A NOVEL CROWD SENSING FRAMEWORK FOR URBAN COMPUTING APPLICATIONS
Abstract
Driven by the proliferation of sensor-rich mobile devices, crowd sensing has emerged as a new paradigm of gathering information about the physical world. In crowd sensing applications, humans work as the sensor carriers or even the sensors, and report what they learn about the conditions of the surrounding environment, such as traffic conditions, broken public utilities, gas prices, weather conditions and air quality. Despite the large amount of data collected from the crowd sensing applications, there are several challenges which prevent us from obtaining useful knowledge. In this thesis, I present a novel framework to tackle some of the major challenges and demonstrate how crowd sensing can benefit urban computing applications.The first challenge of the crowd sensing lies in how to aggregate user-contributed information and derive the true information (i.e., the truth). In fact, users may provide conflicting and noisy information on the same entity, and how to discover the truth among these conflicting observations is a key question. To tackle this challenge, I propose a truth discovery method which explicitly incorporates entity correlation information. By this means, we can infer both user reliabilities and entity truths accurately in an unsupervised way. Besides the fact that multiple users may provide redundant observations on the same entity, another major challenge is the severe sparsity problem of the crowd sensing data, i.e., a large number of entities may never receive any observations from users. Thus, I develop a method which jointly tackles the redundancy and sparsity problems in crowd sensing applications, such that we can derive an accurate and fine-grained estimation of the surrounding environment.

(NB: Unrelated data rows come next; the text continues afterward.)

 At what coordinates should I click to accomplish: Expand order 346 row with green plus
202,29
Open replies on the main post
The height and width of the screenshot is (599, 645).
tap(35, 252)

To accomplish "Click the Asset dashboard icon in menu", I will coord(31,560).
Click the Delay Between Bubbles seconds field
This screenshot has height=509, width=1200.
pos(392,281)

In addition, although we can collect a large amount of data from crowd sensing applications, each data source can only provide partial information on our surrounding environment. To further unleash the power of the crowd sensed data, we
perform knowledge mining in urban computing applications by fusing data from heterogeneous sources.In the first application, we propose to infer the city-wide traffic volume with both static loop detector data and crowdsourced taxi trajectories. In fact , neither of the two data sources is sufficient to estimate the traffic volume on each road segment, because they either suffer from severe data sparsity or data accuracy problems. To solve these problems, we develop a learning model that fuses the knowledge from two different domains as well as urban context information to accurately estimate the traffic volume in a city scale. In another application, we propose to infer individuals trip purposes by combining the knowledge from heterogeneous data sources including trajectories, point of interests and social media data. The proposed dynamic Bayesian network model captures three important factors, the sequential properties of trip activities, the functionality and POI popularity of trip end areas. By this means, we can accurately infer the purposes of daily trips.